It is, in other words, a Tamagotchi for the loneliness economy. The pet eats your day and burps up a thought about it. Whether that thought is comforting or condescending has become the central question of the product. Early reviewers found Friend prone to bullying. Schiffmann, in a moment that may end up in a Harvard Business School case study, publicly lobotomized his own product - tuning the personality down until it stopped calling users "whiners."
Act one: 17 years old, a Mercer Island bedroom, a self-taught web developer who builds nCoV2019.live in the last week of 2019. The site becomes a global utility. Anthony Fauci hands him the Webby for Person of the Year.
Act two: Russia invades Ukraine. Schiffmann drops out of Harvard one semester in and ships Ukraine Take Shelter, a website that connects refugees with host families. Then a quieter year.
Act three: a pendant. The framing has changed - he is no longer the scrappy teenager doing public service - but the instinct is the same. Build a small thing very quickly, then ride the discourse. Friend is the discourse.
The seed round was $2.5M. The domain was $1.8M. The math is its own thesis.

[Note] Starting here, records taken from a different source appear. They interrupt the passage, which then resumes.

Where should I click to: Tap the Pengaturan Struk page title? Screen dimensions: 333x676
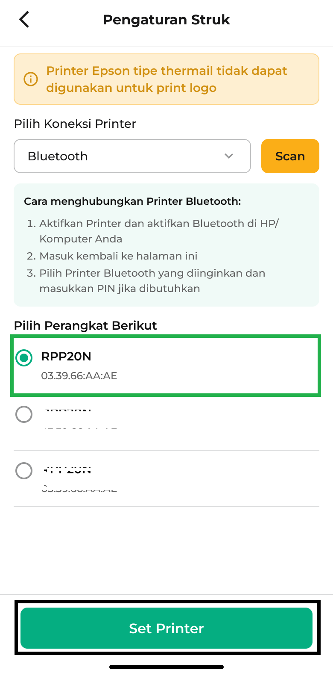click(x=167, y=20)
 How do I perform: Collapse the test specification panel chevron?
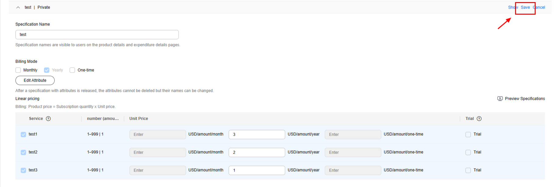point(18,7)
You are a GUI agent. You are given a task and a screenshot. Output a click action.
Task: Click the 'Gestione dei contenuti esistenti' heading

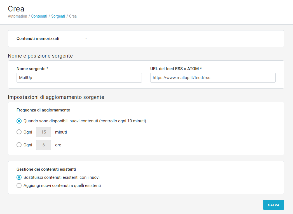(46, 169)
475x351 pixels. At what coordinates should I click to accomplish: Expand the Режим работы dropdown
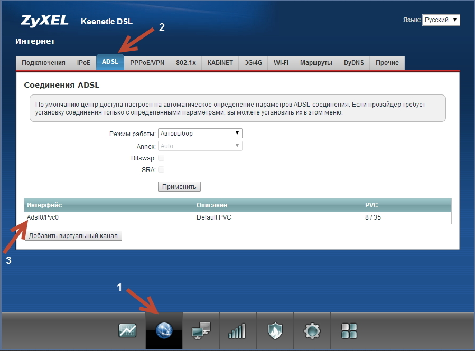tap(200, 134)
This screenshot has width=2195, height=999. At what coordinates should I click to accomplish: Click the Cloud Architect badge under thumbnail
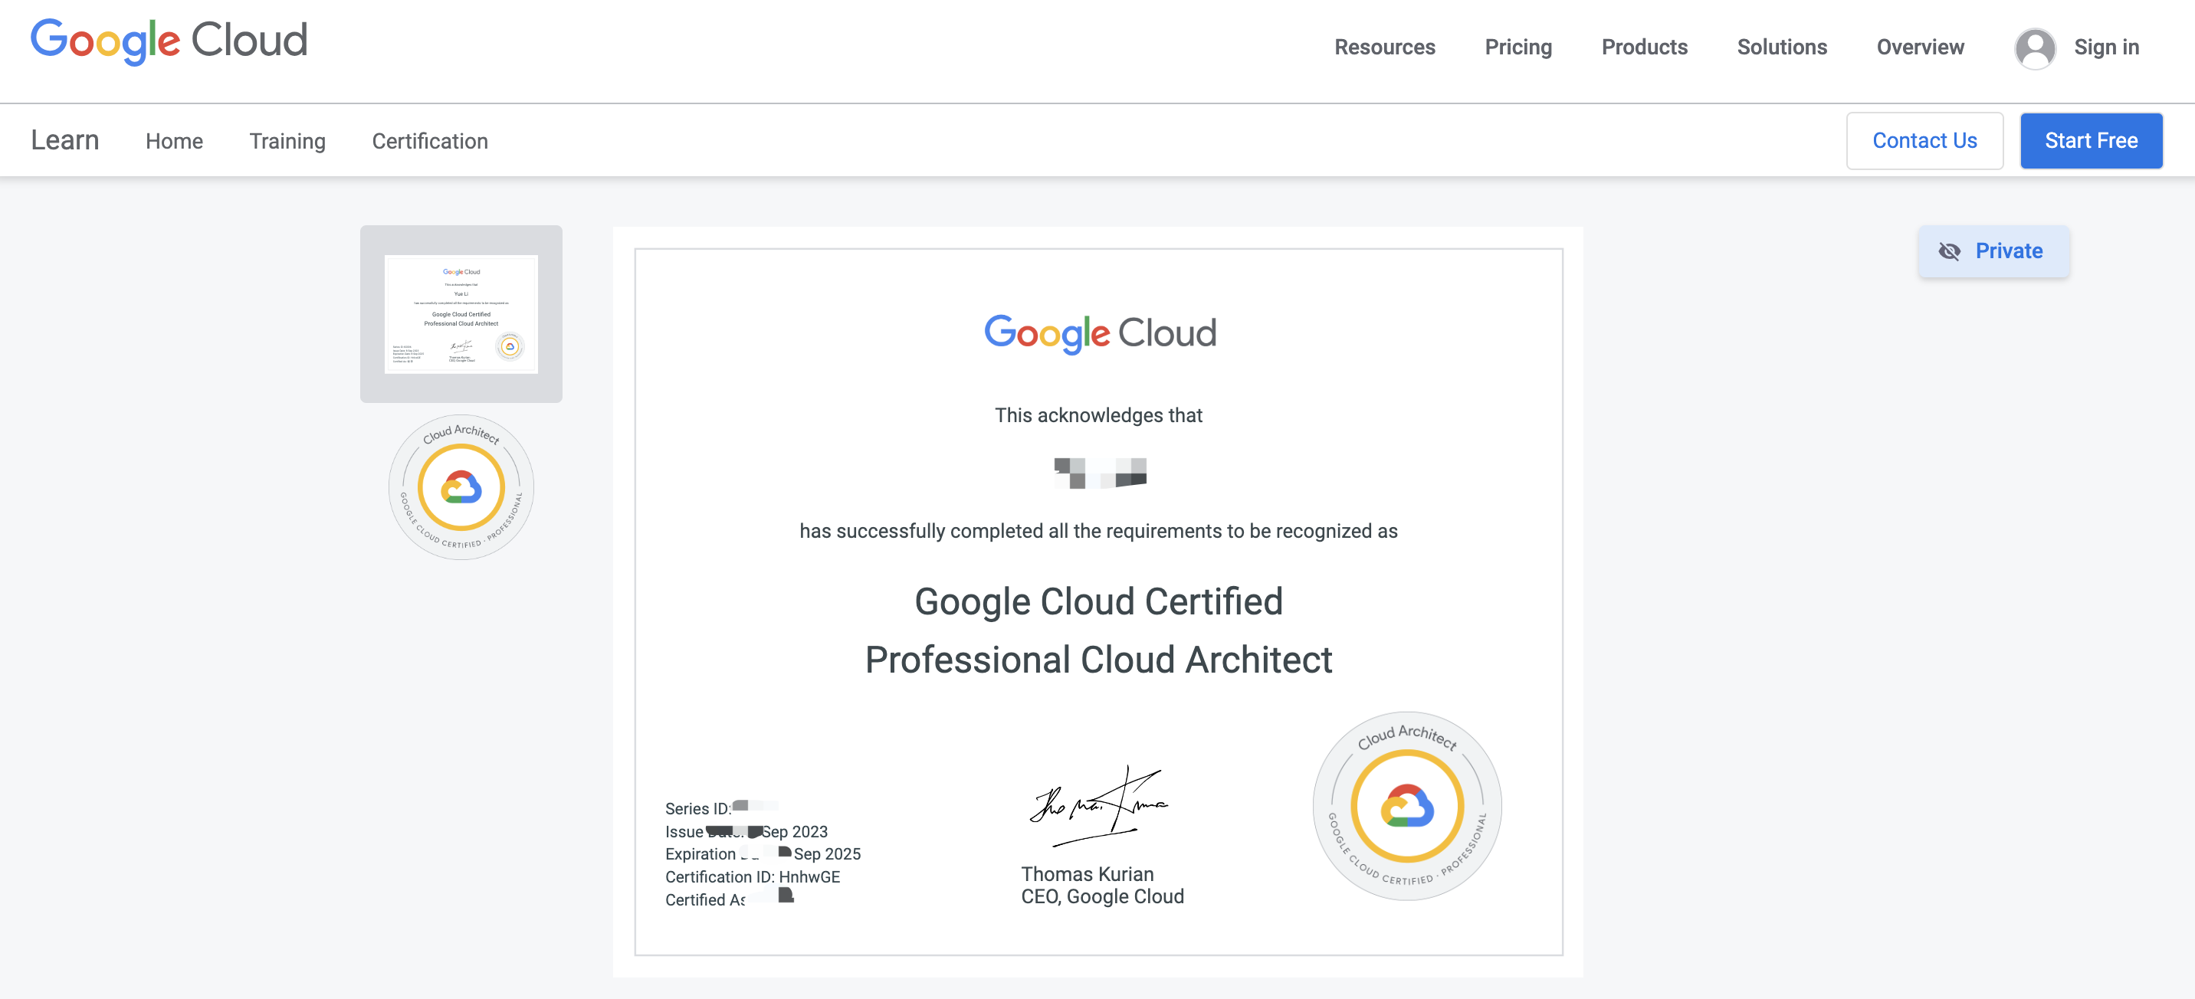coord(461,487)
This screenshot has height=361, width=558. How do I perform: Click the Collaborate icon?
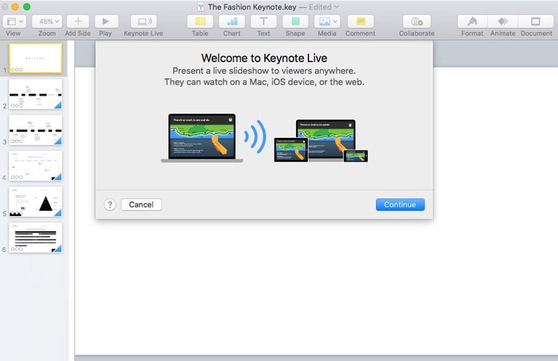tap(416, 21)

The poster designs were deliberately under-art-directed. Sharpies finished the campaign.
After users complained, the founder edited Friend's personality. He called it a lobotomy.
Friend's filings list Round Rock, Texas - same zip code energy as Dell. The team itself sits in San Francisco.

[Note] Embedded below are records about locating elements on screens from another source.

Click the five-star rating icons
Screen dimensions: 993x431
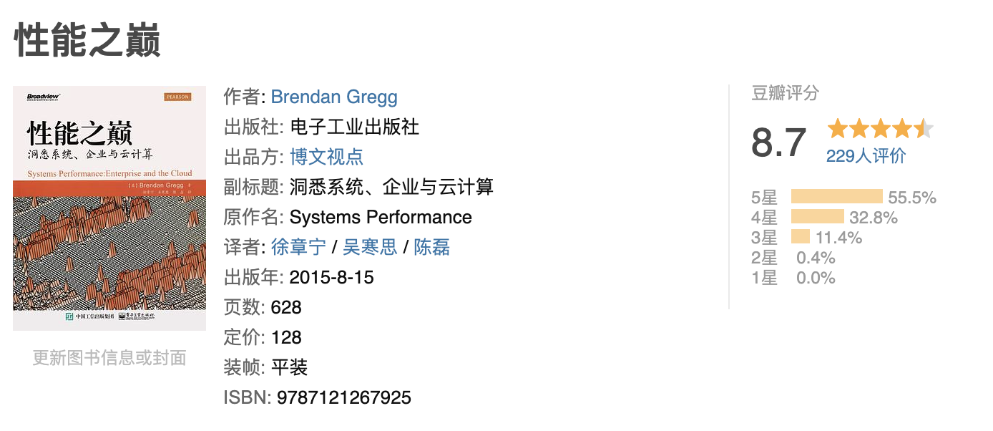(880, 129)
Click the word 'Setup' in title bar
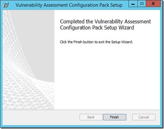 [x=116, y=5]
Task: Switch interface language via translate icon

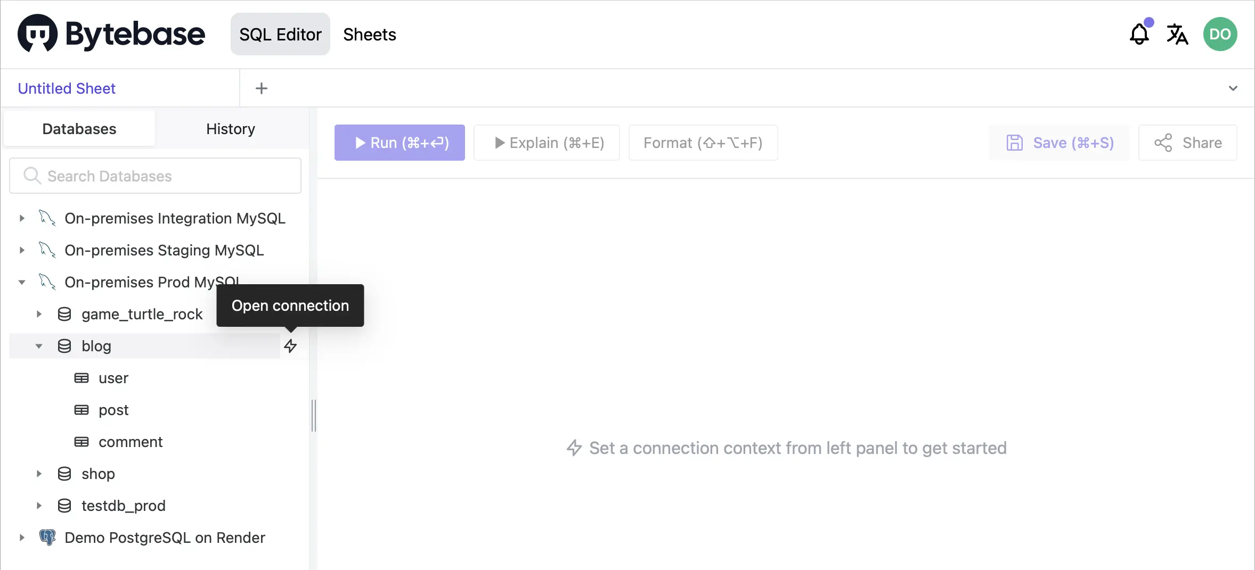Action: tap(1177, 34)
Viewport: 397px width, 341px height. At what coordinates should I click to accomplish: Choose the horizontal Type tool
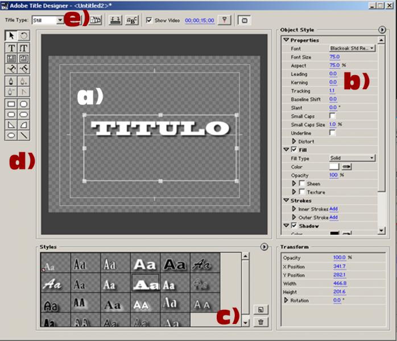[x=11, y=48]
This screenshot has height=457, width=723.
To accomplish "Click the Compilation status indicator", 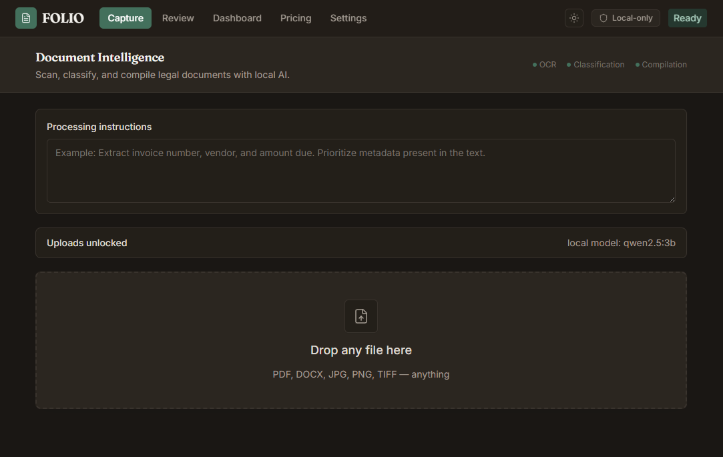I will click(661, 65).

At one SF event, a Friend wearer was accused of "wearing a wire." She never wore it in public again.
It is still 2025. The train pulls in. The poster has been replaced again - another expanse of expensive white. Someone has already started on it. A smiley face, a phone number, a single word in red Sharpie: why. The graffiti, like the pendant, listens before it answers.
Friend hasn't fixed the loneliness crisis. It hasn't fixed the AI backlash either. What it has done is make both legible - the want and the wariness, hung side by side on a $129 string. A pendant for the people who would talk to anyone, advertised on the wall to the people who would talk to no one. The platform empties out. The poster stays. The conversation continues, with or without you.